After the swinging "So Weary", the highlight of the evening came in the form of "Convolution". After a jerky opening with pizzicato violin and atonal plucking by Abercrombie, Baron joined in with intermittent outbursts. Very quickly, the jam got very bizarre, rounded out by Mcguirk's thick bowing. Abercrombie's playing gained velocity. Baron, who had been holding back all set, took full opportunity to let loose. He dropped into a funky fusion break and Abercrombie left the audience stunned by his best guitar god approximation. Leaving all reserve aside, Abercrombie followed Baron's furious lead and just wailed; playing rock riffs with full sustain and long shrieking notes. The Jazz Standard was temporarily transformed into the Fillmore West and the set ended to thunderous applause and hooting, appropriate for an arena rock act.

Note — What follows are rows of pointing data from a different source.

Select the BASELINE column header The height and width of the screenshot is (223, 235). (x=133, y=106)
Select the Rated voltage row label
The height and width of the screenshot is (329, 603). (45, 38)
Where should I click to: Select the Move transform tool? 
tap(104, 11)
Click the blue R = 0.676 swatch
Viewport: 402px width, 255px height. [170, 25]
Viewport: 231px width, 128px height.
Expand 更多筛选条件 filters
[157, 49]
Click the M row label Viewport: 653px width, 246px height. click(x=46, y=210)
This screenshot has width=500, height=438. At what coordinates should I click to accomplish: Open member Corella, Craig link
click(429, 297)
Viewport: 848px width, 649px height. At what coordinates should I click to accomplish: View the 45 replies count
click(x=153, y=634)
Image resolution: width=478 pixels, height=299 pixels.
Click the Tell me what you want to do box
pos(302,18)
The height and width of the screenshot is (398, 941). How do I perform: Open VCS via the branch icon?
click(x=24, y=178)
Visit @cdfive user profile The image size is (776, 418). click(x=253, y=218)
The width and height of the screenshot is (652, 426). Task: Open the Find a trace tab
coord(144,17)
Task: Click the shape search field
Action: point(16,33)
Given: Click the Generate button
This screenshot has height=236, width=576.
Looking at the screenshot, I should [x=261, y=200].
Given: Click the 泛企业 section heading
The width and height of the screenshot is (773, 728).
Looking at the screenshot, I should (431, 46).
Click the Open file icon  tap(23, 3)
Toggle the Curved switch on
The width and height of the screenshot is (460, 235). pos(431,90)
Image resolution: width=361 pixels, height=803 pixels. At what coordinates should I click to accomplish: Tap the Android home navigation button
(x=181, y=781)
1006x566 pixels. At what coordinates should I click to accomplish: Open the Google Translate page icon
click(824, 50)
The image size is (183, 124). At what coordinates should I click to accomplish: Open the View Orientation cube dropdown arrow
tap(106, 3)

The second set began where the first left off. "On the Loose", which commenced in a moody vein, soon gained energy and had Abercrombie shifting back to the rock pyrotechnics that ended the first set. Beginning slowly, by the end Abercrombie was playing lightning fast triplets over Baron's demonic drum work (please excuse these overused rock clichés but for once they are accurate). Abercrombie indirectly commented on this drastic stylistic reversal by telling the audience after the piece "my main influences are Jim Hall and Wes Montgomery. Can't you tell?" and introducing the group as "Shrapnel". "The lovely ballad "Spring Song" for his second most recent ECM album "Open Land" marked a return to placidity. This slower piece gave the audience the opportunity to appreciate McGuirk, a last-minute replacement for the advertised Marc Johnson. Playing with these three phenomenal musicians and with little preparation, Mcguirk did an extremely good job. The title track from "Open Land" followed, one of the best pieces of modern fusion written in the last 10 years. Working from a swinging pace, the tempo increased and featured a frantic solo by Feldman, full of thrilling chromatic runs. Abercrombie's solo began very quietly, full of subtlety. As it progressed, Abercrombie took off, trilling mercilessly as Feldman sawed away as accompaniment. This led back to the melody, recapitulated in various tempos and feels and then exploding into a reprise of the heavy rock feel of the earlier pieces. One of the best shows of this year ended with a complete turnaround-a very traditional piece in the style of Stephane Grappelli and Django Reinhardt. The quartet's playing was quite straight, settling down the audience after over two hours of volatility. Abercrombie and company confirmed that this extremely talented and surprising tight group could run the gamut of music and make it all fantastic.